When he returned home a week later, his family asked him why he tried to end his life, but he could not answer them.

Speaking to The Electronic Intifada from his home in Gaza, Rami wore a black jalabiya and spoke of the past two years with a heavy sorrow in his voice.

Since recovering from his overdose, life has not gotten easier. He has been diagnosed with diabetes and high blood pressure and, in 2021, he had to undergo a cardiac catheterization.

“An Israeli bullet turned my life into hell,” he said.

Currently, his sole source of income is $175 a month, paid by the Ministry of Social Development in Gaza.

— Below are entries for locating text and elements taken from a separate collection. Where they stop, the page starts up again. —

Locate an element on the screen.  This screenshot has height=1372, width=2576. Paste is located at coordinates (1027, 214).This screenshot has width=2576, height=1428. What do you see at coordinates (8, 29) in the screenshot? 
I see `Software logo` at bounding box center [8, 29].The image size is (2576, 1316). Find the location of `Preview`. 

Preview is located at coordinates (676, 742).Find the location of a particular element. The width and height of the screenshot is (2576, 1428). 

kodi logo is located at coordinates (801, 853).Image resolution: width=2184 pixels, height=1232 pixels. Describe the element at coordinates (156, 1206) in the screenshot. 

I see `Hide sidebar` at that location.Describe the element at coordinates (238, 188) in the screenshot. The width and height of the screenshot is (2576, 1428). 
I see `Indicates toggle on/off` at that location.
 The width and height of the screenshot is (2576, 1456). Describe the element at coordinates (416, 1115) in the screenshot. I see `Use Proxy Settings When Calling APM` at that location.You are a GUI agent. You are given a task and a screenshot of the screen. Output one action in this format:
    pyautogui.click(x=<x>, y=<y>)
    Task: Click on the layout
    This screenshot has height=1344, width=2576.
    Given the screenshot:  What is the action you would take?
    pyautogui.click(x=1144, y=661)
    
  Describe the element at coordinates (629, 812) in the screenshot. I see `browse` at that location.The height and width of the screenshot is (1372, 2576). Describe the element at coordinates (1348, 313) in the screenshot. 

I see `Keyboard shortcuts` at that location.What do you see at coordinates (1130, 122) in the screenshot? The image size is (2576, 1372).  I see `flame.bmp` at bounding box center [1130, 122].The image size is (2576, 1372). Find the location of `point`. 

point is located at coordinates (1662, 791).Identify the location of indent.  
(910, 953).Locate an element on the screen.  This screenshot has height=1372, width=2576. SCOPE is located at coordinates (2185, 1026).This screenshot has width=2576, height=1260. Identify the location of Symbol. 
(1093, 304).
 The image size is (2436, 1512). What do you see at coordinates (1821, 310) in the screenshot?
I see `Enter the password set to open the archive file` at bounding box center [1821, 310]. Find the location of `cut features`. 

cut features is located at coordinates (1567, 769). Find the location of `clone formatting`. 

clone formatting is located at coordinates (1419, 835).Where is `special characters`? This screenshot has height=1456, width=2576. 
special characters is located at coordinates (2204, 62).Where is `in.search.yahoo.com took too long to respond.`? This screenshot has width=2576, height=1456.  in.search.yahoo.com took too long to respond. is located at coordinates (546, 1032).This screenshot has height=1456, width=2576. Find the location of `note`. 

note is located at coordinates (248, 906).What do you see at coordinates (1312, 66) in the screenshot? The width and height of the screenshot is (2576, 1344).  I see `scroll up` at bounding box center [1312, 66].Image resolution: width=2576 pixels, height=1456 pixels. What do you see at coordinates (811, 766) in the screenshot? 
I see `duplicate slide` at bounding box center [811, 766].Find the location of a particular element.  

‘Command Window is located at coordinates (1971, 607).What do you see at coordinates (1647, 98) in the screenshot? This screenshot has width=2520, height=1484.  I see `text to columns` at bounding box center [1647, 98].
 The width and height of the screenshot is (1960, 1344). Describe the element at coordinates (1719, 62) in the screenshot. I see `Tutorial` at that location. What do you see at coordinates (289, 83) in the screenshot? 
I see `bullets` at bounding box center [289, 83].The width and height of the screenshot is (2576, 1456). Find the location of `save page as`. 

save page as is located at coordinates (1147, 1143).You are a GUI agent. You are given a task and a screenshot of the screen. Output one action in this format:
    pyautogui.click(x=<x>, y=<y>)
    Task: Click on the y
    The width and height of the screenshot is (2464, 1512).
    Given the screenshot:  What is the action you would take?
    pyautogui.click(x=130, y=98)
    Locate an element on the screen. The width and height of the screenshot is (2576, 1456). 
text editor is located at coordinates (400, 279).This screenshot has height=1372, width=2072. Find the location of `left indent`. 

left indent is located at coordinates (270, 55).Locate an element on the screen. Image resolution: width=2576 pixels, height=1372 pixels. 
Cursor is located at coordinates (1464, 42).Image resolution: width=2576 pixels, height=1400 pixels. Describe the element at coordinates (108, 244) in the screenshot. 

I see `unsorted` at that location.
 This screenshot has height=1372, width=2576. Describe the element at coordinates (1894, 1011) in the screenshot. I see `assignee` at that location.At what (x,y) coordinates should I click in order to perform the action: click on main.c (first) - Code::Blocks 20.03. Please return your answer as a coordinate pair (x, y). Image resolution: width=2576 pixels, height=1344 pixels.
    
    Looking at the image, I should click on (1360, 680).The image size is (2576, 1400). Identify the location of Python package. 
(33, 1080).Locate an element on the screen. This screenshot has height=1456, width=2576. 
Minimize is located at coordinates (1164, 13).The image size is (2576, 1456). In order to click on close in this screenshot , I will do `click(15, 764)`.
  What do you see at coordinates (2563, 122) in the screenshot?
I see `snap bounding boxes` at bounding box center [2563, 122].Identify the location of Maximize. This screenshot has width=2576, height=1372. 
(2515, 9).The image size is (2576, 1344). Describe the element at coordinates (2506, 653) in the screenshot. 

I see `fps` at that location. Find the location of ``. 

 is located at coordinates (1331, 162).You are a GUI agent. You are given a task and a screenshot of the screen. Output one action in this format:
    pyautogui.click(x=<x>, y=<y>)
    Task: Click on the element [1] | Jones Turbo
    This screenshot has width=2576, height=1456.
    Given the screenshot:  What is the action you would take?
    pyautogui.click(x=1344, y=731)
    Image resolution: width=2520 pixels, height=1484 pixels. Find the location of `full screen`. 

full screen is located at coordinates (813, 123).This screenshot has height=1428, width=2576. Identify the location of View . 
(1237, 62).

“Do you have a shekel in your pocket?”

In Yasser Abu Jame’s work as a psychiatrist, he has observed an uptick in discussions of death among youths in Gaza. Many of them see no point in living and, when faced with yet another setback in a life that is full of setbacks, it is difficult to cope.

Khaled, 23, for instance, who requested to be identified by a pseudonym, was hopeful for his future.

Throughout 2018 and 2019, he was working for his family’s profitable currency exchange business. Yet, in 2019, their business could not withstand the pressure of the Israeli blockade and collapsed.

The family lost an estimated $400,000 in savings.

“Then I had to work as a vendor in public markets, earning 20 shekels [almost $6] or less for 12 hours of work,” he said, even though he has a college degree in business administration.

Even amid these difficulties, Khaled found love. And the feeling was reciprocated.

But, when, in June 2021, another man asked for his girlfriend’s hand in marriage, Khaled lost all hope.

“My girlfriend refused, but her mother forced her to agree to him [the other man],” he said. “I told my father to ask for her hand for me, but he refused and asked me: ‘Do you have a shekel in your pocket?’ So, he didn’t stand with me.”

Khaled jumped out a third-story window.

“I fell on a chicken coop and then fainted,” he said. “Luckily, I only had some scratches on my body and none of my bones were broken. I left the hospital after three days.”

Khaled wishes he could emigrate but he lacks the funds to do so.

“If there wasn’t an occupation or a siege,” he said, “we could build up our business again.”

Until then, Khaled continues to work long hours for low wages.

“The available work for Gaza youths is slavery,” he said. “I usually think of ending my life sometimes, but my religious thoughts ban me.”

Ahmed Al-Sammak is a journalist based in Gaza. Aya Emad is a humanitarian worker and features writer from Gaza.